- Khudirampur Location in the Andaman and Nicobar Islands Khudirampur Khudirampur (India)
- Coordinates: 13°14′10″N 92°57′58″E﻿ / ﻿13.2361°N 92.966°E
- Country: India
- Union Territory: Andaman and Nicobar Islands
- District: North and Middle Andaman
- Subdistrict: Diglipur

Population (2011)
- • Total: 1,328
- Time zone: UTC+05:30 (IST)

= Khudirampur =

Khudirampur is a village in Diglipur, North Andaman Islands.

== History ==
The village is named after Khudiram Bose. A statue of Khudiram Bose stands in the village.

== Geography ==

Landmarks include Saddle Peak, the highest peak in Andaman and Nicobar Islands (732 meters) and the Kalpong River.

The largest river that flows through Khudirampur is Kalpong River.

== Demography ==

The Khudirampur village has population of 64 of which 33 are males while 31 are females in 18 households.

Children with age 0-6 number 9, 14.06% of the total. The Average Sex Ratio of Khudirampur village is 939, which is higher than Andaman and Nicobar Islands state average of 876. Child Sex Ratio for the Khudirampur as per census is 1250, higher than Andaman and Nicobar Islands average of 968.

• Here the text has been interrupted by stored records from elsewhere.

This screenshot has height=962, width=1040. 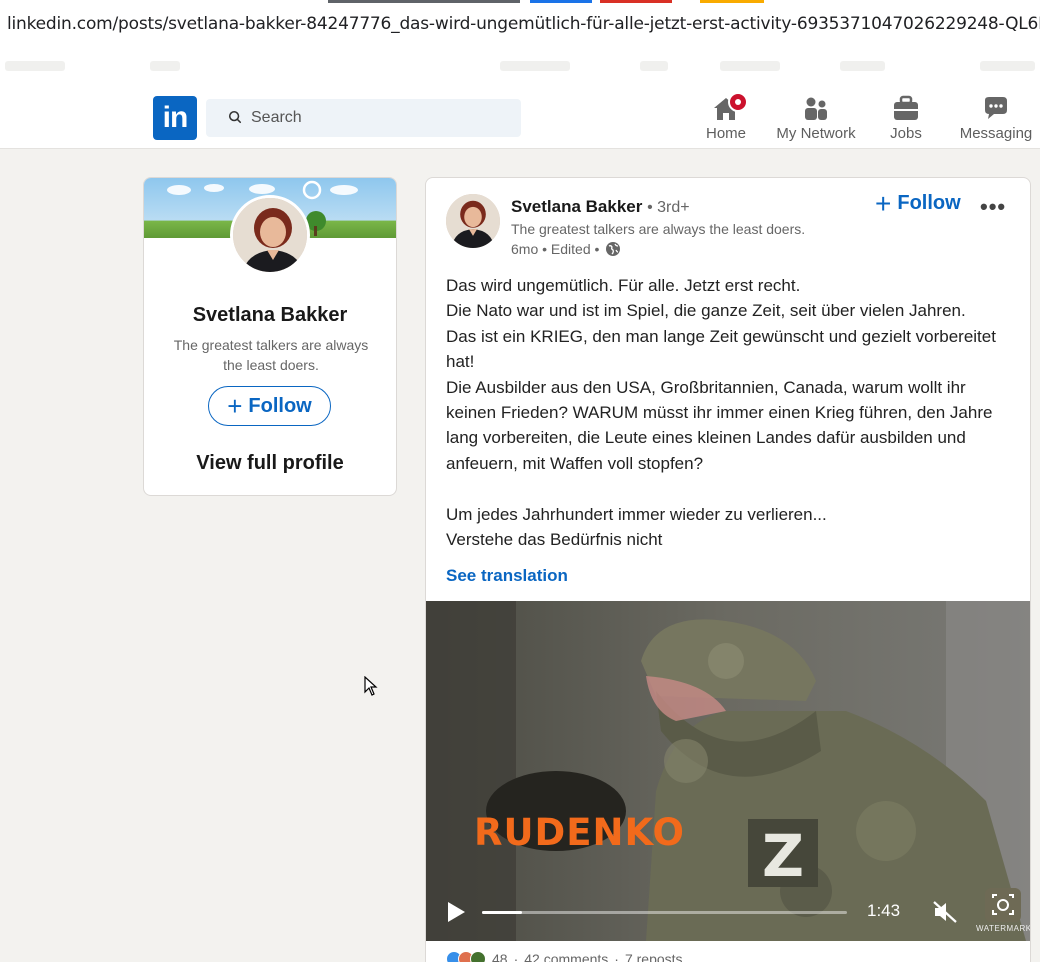 What do you see at coordinates (816, 108) in the screenshot?
I see `network-icon` at bounding box center [816, 108].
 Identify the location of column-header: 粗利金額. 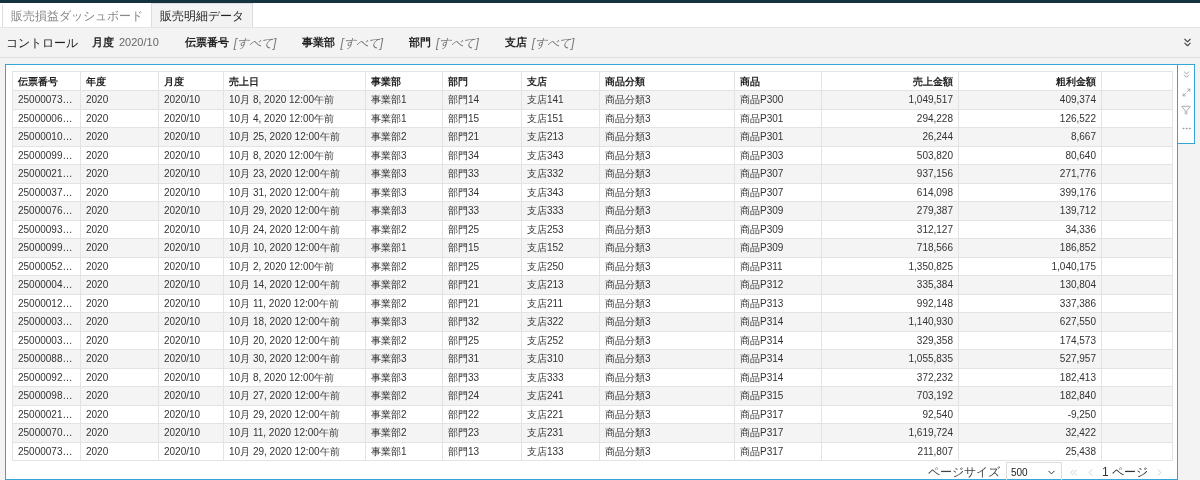
(1030, 81).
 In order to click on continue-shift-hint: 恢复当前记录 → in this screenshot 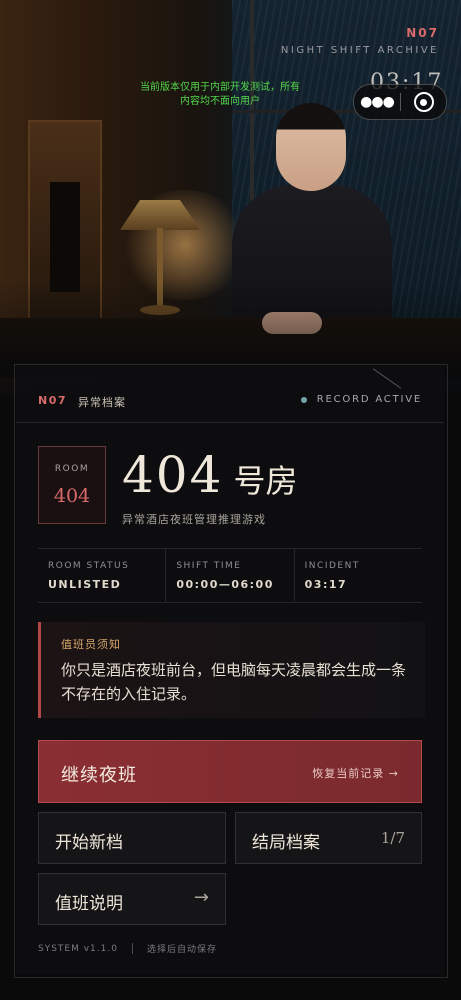, I will do `click(356, 774)`.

Khudirampur village has a lower literacy rate than Andaman and Nicobar Islands. In 2011, the literacy rate of 69.09% compared to 86.63% of Andaman and Nicobar Islands. In Khudirampur Male literacy stands at 86.21% while female literacy rate was 50.00%.

== Governance ==

Khudirampur village is administrated by an elected Sarpanch (Head of Village).